GRANT TOTAL: $300,000 over 2 years

 

Fostering Greatness and the Partnership for the Public Good in Erie County

GOAL: To build a grassroots campaign to address the housing, employment and mental health struggles of young people aging out of foster care. Together with a coalition of community stakeholders (including direct service providers, advocacy organizations, and researchers), the groups will advocate for policy solutions and local county funding to create specialized housing access, pipelines into employment programs, and expand access to desired health and mental wellness services.
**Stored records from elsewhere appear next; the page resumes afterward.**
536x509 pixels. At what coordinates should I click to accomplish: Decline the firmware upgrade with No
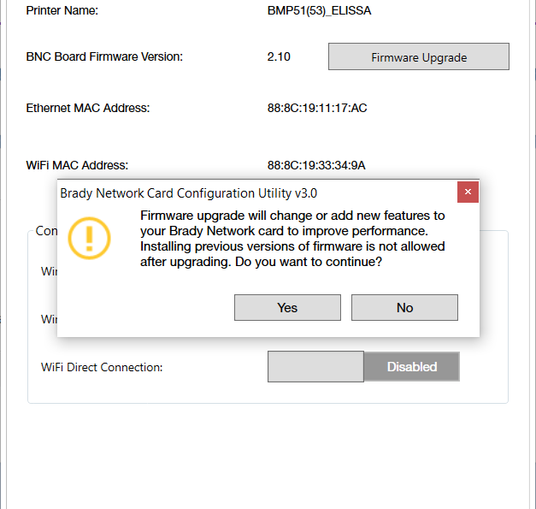[404, 308]
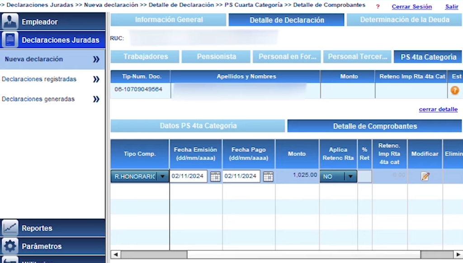
Task: Click the Empleador person icon
Action: coord(10,22)
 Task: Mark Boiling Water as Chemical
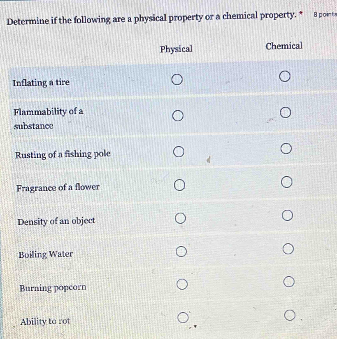(288, 249)
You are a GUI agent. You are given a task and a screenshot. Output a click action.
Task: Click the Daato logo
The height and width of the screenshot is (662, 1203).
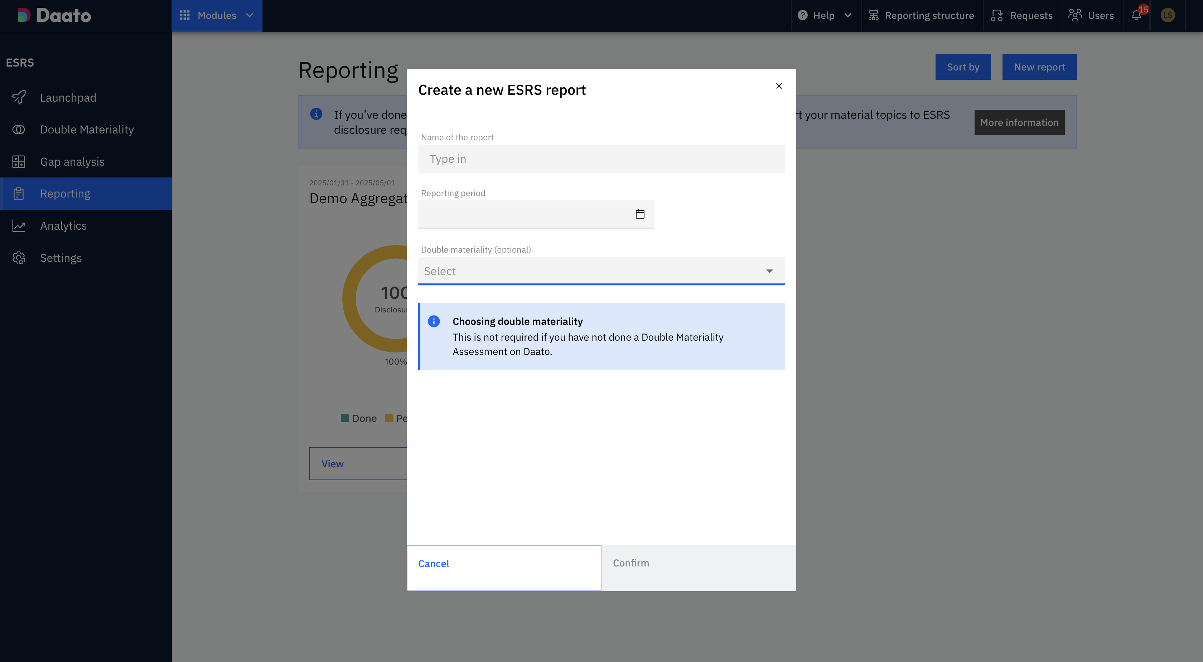pos(54,15)
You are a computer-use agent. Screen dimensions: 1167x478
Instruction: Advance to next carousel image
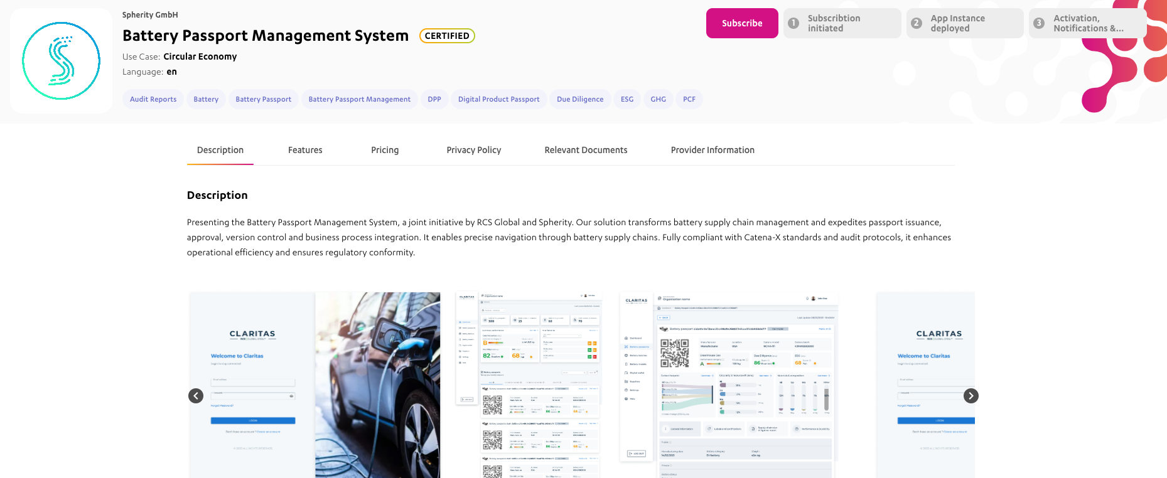pyautogui.click(x=971, y=396)
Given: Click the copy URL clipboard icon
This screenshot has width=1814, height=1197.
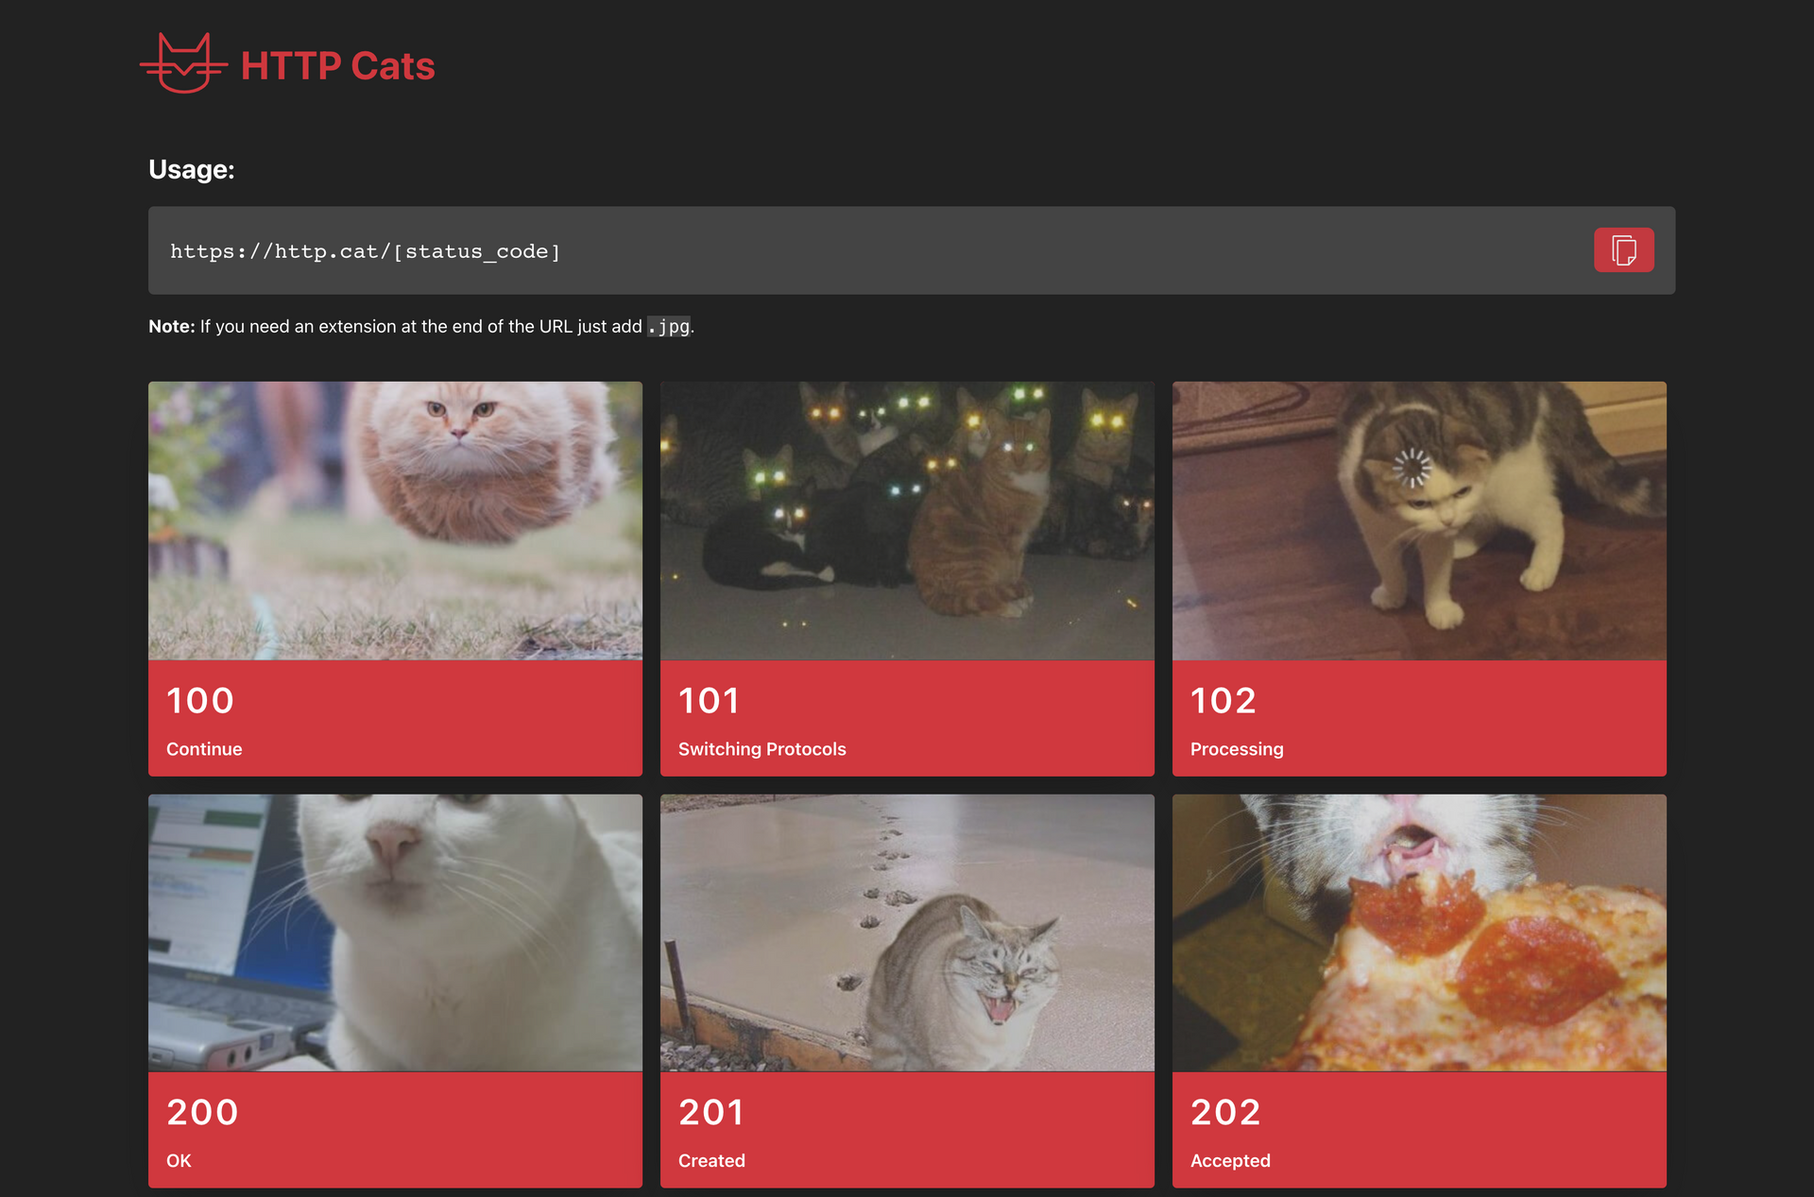Looking at the screenshot, I should click(x=1623, y=250).
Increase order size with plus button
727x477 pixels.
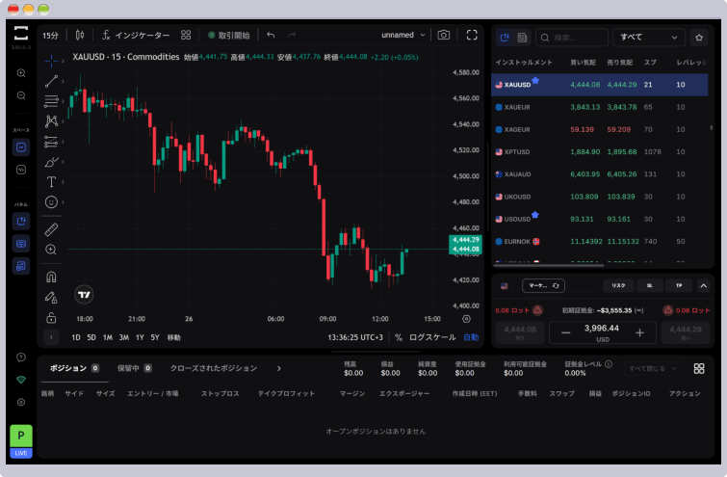click(639, 332)
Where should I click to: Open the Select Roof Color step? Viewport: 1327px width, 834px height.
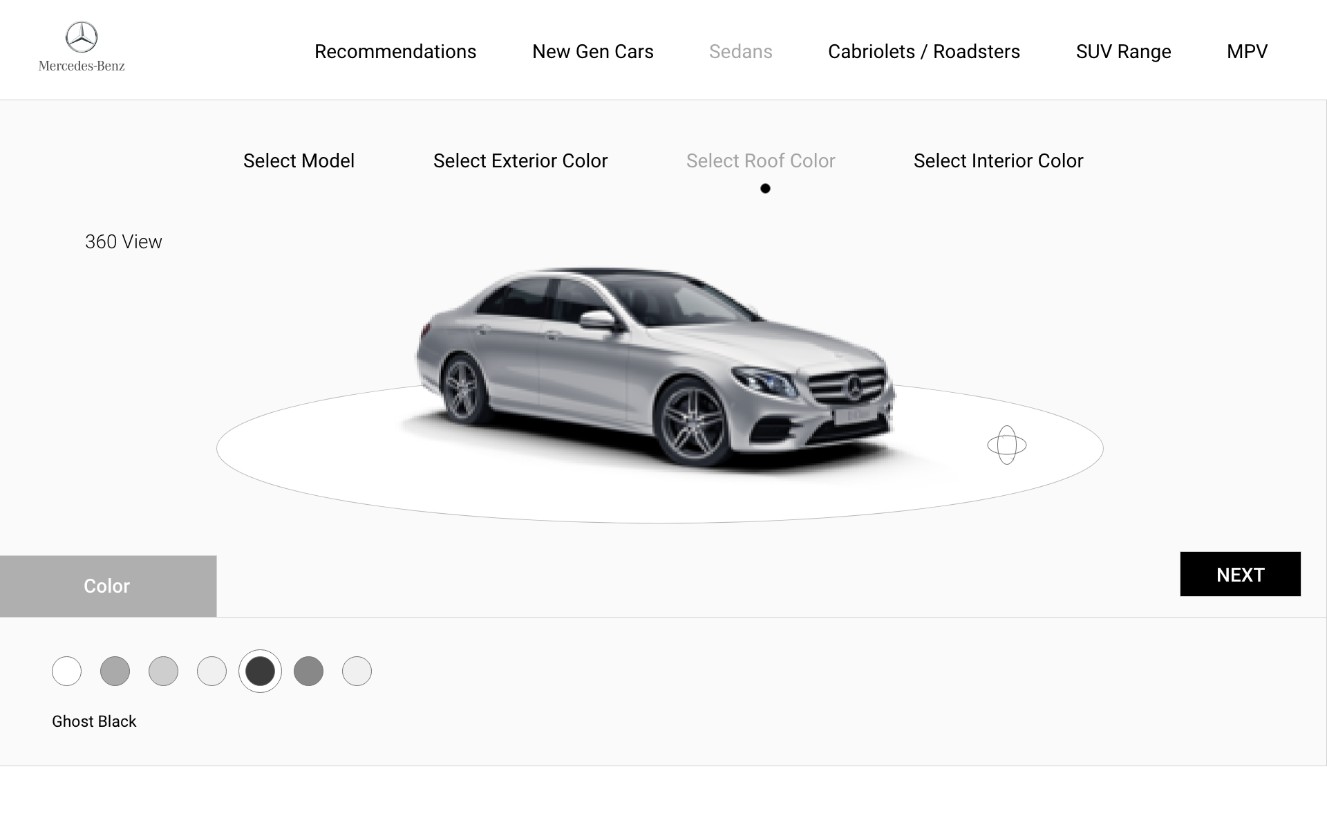pos(760,161)
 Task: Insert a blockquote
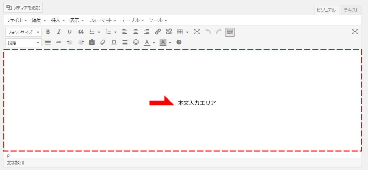tap(81, 32)
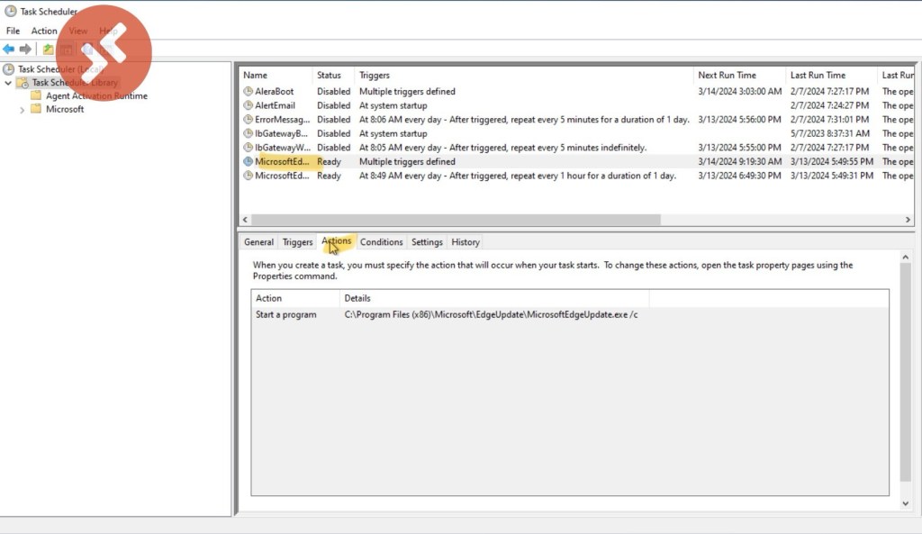The height and width of the screenshot is (534, 922).
Task: Select the AlertEmail task icon
Action: tap(249, 105)
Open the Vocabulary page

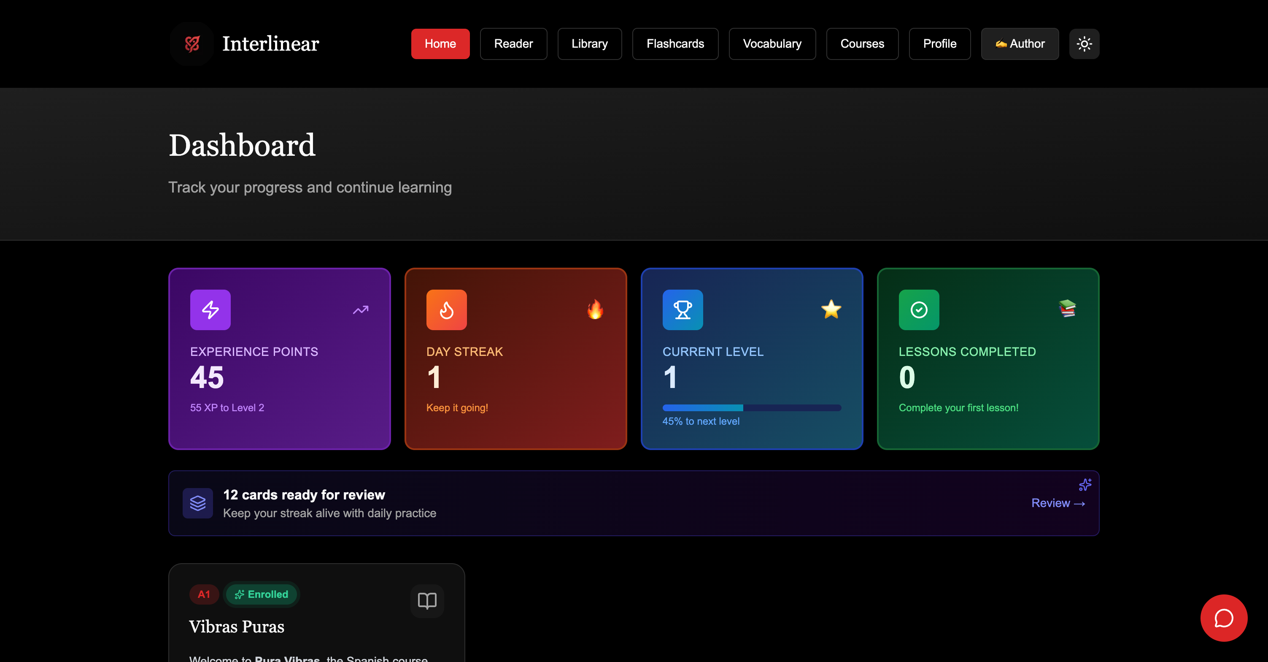(x=772, y=44)
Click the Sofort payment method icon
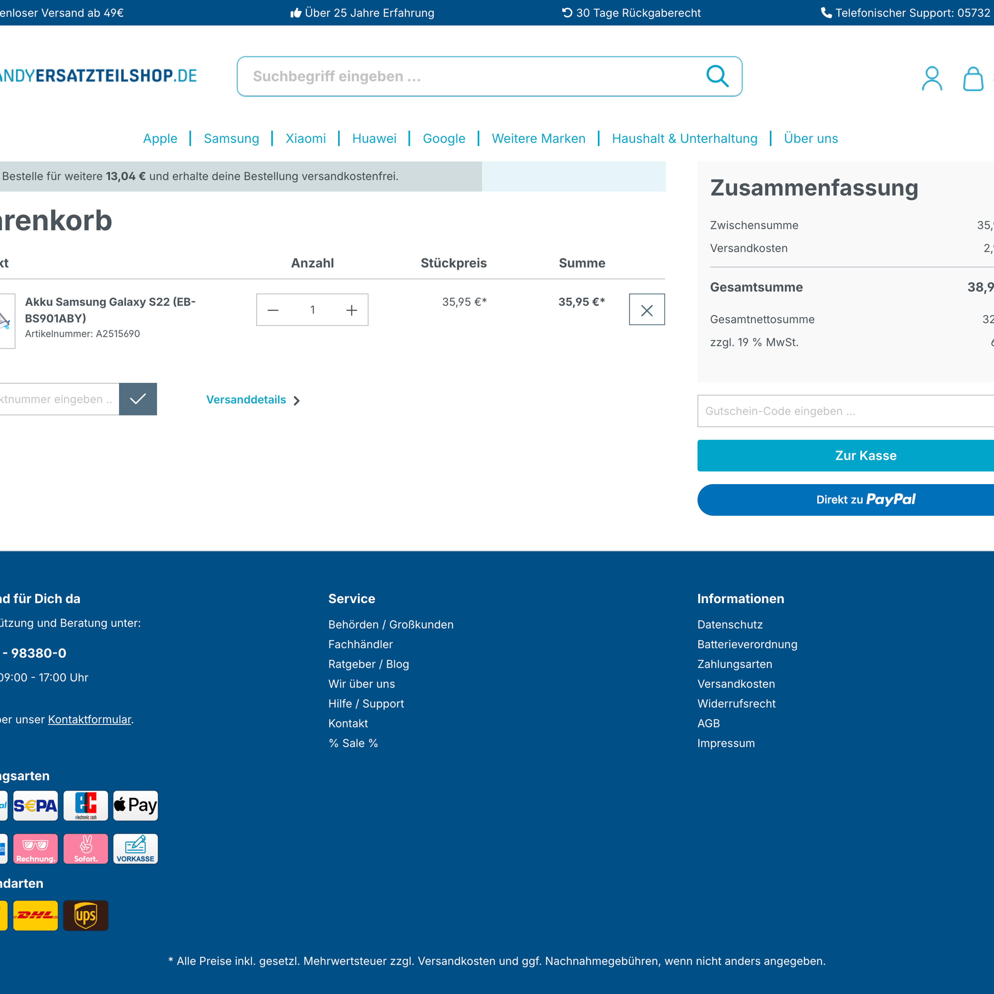Image resolution: width=994 pixels, height=994 pixels. point(85,848)
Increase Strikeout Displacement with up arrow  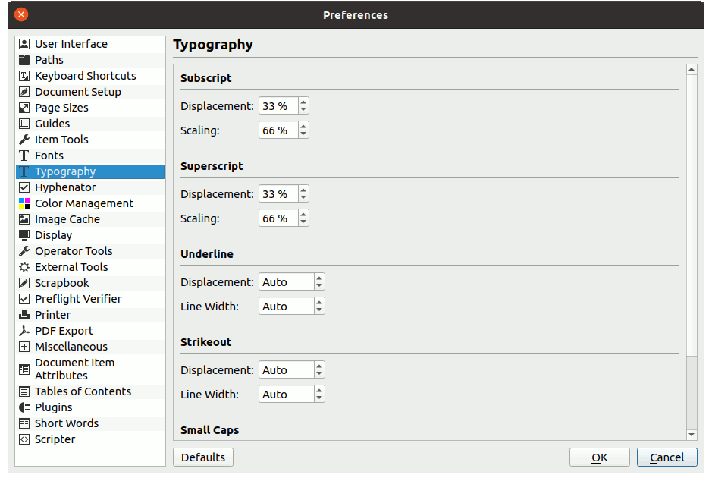point(319,366)
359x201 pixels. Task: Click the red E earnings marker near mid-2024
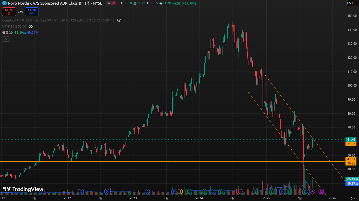coord(239,191)
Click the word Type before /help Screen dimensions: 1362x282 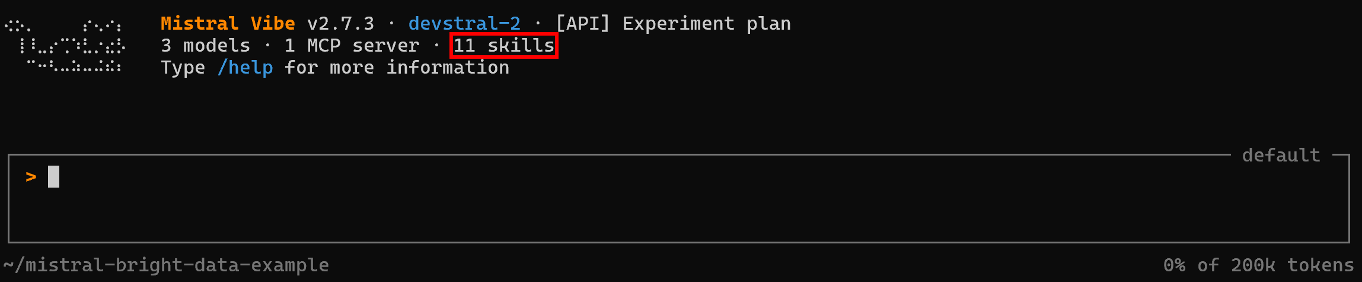183,68
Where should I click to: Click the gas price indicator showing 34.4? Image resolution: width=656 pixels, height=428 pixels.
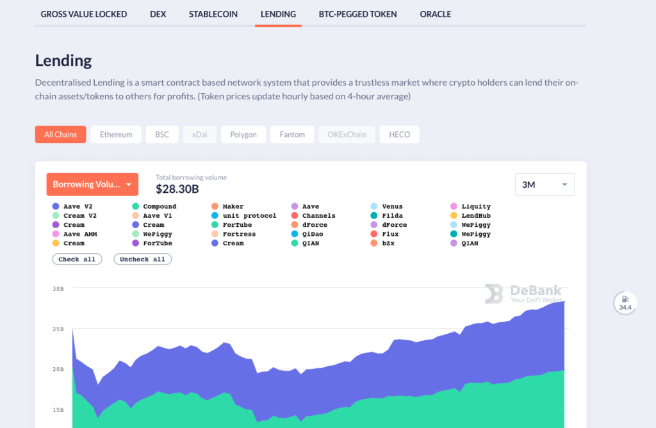click(x=625, y=302)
GRANT TOTAL: $300,000 over 2 years

The Children's Defense Fund-New York (CDF-NY)

GOAL: To work on state-wide child welfare legislative and budget advocacy, working in coalition and smaller ad hoc groups to develop new ideas with impacted youth and families, and to advance reform among lawmakers and administrators in NYC and Albany.

GRANT TOTAL: $210,000 over 6 years

Goal: Accelerate Permanency 

 

ACS Parent Advocates

GOAL: Expedite reunification by assigning parent advocates with lived experience as mentors to parents with children in care.

GRANT TOTAL: $300,000 over 2 years

 

Rising Ground

GOAL: To expedite reunification by creating a more supportive co-parenting relationship between birth parents and foster parents.